_TEXT SEGMENT_
--- BEGIN ---

# Electric Tongue Jacks



## jtbmoore

What is THE electric jack to get? Are they all pretty much the same or is their one that is more popular. Any good site on the internet to get one and a low price? I just got a 30rls and it takes a while to crank that think up. Thanks


----------



## Thor

Hi

I just installed mine a couple weeks ago. I bought a Barker 3500 from Barker Mfg in Battle Creek MI. It was the lowest price I could find and came with a winter cover. Works great so far - Only used it twice so far.










Clicky Thingy

Thor


----------



## Nathan

I got the UF 3500 that has an adjustable foot. Works great so far


----------



## jtbmoore

I was looking at the Ultra Fab. Would I need the 3500 or would the 3002 work fine. The 3002 will lift 3000lbs and maybe I don't understand but the tongue will never be close to that.


----------



## NobleEagle

What I am going to say was accurate about a year ago and may still be, I am not sure. But, when I was in your situation, I was told that the Atwood was the only (or one of the only) manufacturers that built theirs with metal internal gears. This is very important because over time the weight it's lifting has been known to strip the gears and leave you cranking manually again. Anyways, I would highly recommend the Atwood 3500 jack (I found mine on ebay) at a VERY reasonable price. I have been very happy with mine and have had no problems with it at all. Here is a link to a couple that I found:
*Clicky Thing (best price I found)*
Clicky Thing 2
Clicky Thing 3
Clicky Thing 4​
I hope this helps.


----------



## Nathan

jtbmoore said:


> I was looking at the Ultra Fab. Would I need the 3500 or would the 3002 work fine. The 3002 will lift 3000lbs and maybe I don't understand but the tongue will never be close to that.


The jack has to lift the tounge and the back of the TV. 3000 should be ok, but the UF 3502 is on sale a CW right now for less than the 3000.








$179 for club members....








(This does not have the adjustable foot, but the price seems right....)

--- END ---

_DATA SECTION_
--- BEGIN ---

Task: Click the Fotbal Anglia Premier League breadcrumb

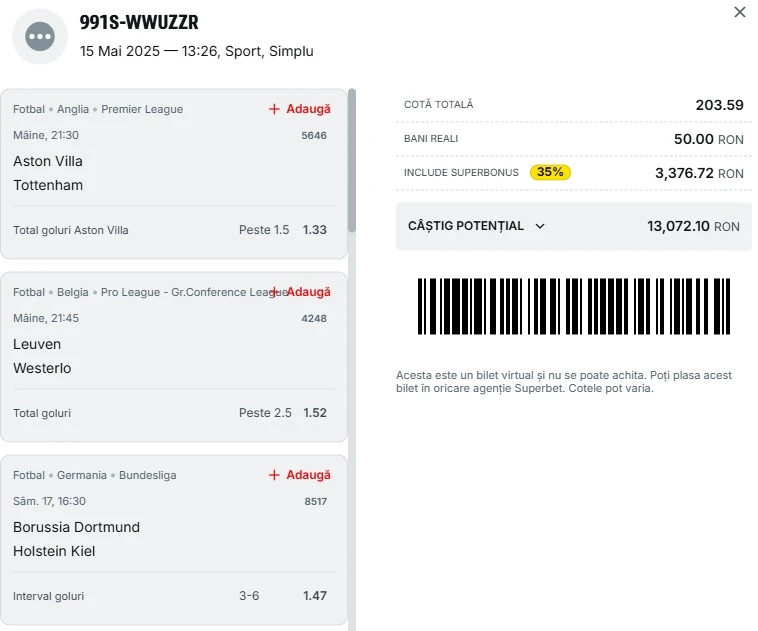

--- END ---

Could you reproduce the electric tongue jack thread starting with "What I am going" and going on through "hope this helps.", switching "gears" to "cogs" each time it appears?

_RESULT OF THIS EXERCISE_
What I am going to say was accurate about a year ago and may still be, I am not sure. But, when I was in your situation, I was told that the Atwood was the only (or one of the only) manufacturers that built theirs with metal internal cogs. This is very important because over time the weight it's lifting has been known to strip the cogs and leave you cranking manually again. Anyways, I would highly recommend the Atwood 3500 jack (I found mine on ebay) at a VERY reasonable price. I have been very happy with mine and have had no problems with it at all. Here is a link to a couple that I found:
*Clicky Thing (best price I found)*
Clicky Thing 2
Clicky Thing 3
Clicky Thing 4​
I hope this helps.